Amplats said yesterday that its subsidiary Rustenburg Platinum Mines (RPM) entered into a sale and purchase agreement (SPA) on July 4 with RBPlat’s wholly-owned subsidiary Royal Bafokeng Resources (RBR).
RBPlat is a subsidiary of Royal Bafokeng Holdings and it manages commercial assets for the Bafokeng tribe.
Amplats chief executive Chris Griffith said Amplats had accepted an offer from Royal Bafokeng Platinum for its 33percent interest in the BRPM JV, while retaining the BRPM JV purchase of concentrate.
“The transaction allows RBPlat to increase its attributable resource and reserve base in BRPM, and furthers empowerment in the platinum group metals industry with RBPlat fully owning and operating low-cost, high-quality assets with attractive growth optionality at Styldrift,” Griffith said.
The group said the transaction remained subject to the fulfilment of certain conditions including RBPlat shareholder and lenders approval as well as RBPlat implementing and completing the capital raise and receiving the proceeds of such capital raise.
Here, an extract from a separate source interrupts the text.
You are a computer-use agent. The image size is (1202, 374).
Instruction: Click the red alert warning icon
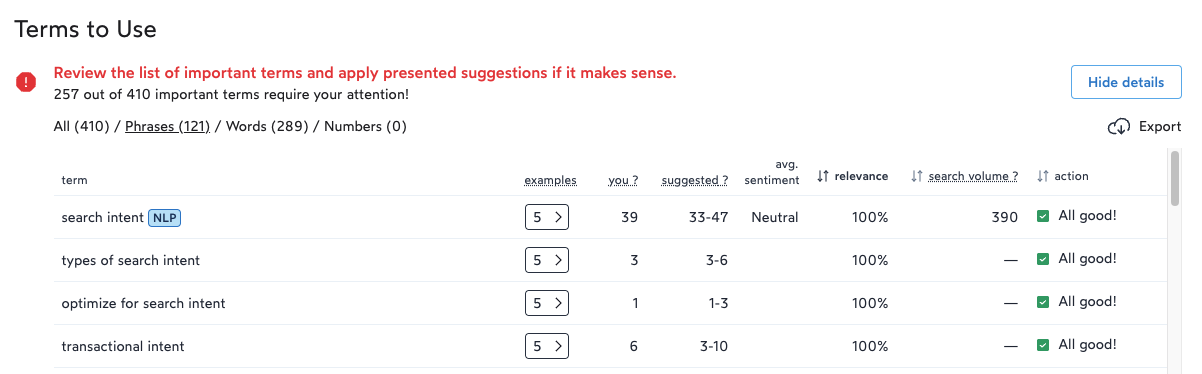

The effective date of the transaction is expected to be in the third quarter of 2018.
“The disposal of interest in the BRPM JV will allow Anglo American Platinum to focus its capital allocation into its own-managed mines and projects,” Griffith said.
BRPM JV produces 180 000 ounces of platinum output a year.
Amplats said exiting the BRPM JV allowed it to focus its capital into its own-managed mines and projects rather than into non-managed operations where it holds minority interests.
However, Anglo American Platinum will retain its right to process 50percent of the BRPM JV concentrate for the life of mine, and RBPlat will retain its termination right on the remaining 50percent of BRPM JV concentrate every five years, with the earliest termination being in August 2022.
The group said the purchase consideration of R1.86bn would be increased by any capital contributions RPM makes in respect of its 33percent interest in the BRPM JV between signing of the SPA and completion of the transaction, such that RPM effectively ceases contributing into the BRPM JV from the signature date of the SPA.
The upfront purchase consideration will be settled on the completion date of the transaction by a cash payment by RBR equivalent to the proceeds RBPlat raises through a 5percent capital raise of its shares in issue amounting to R200million at current market prices, plus any capital contributions made by RPM to the BRPM JV between signing of the SPA and the completion date.
The group said any portion of the purchase consideration remaining would be deferred and left outstanding on loan account and escalated at a rate equivalent to RBPlat’s borrowing rate plus a premium of 2percent.
The deferred consideration will be paid in three equal tranches.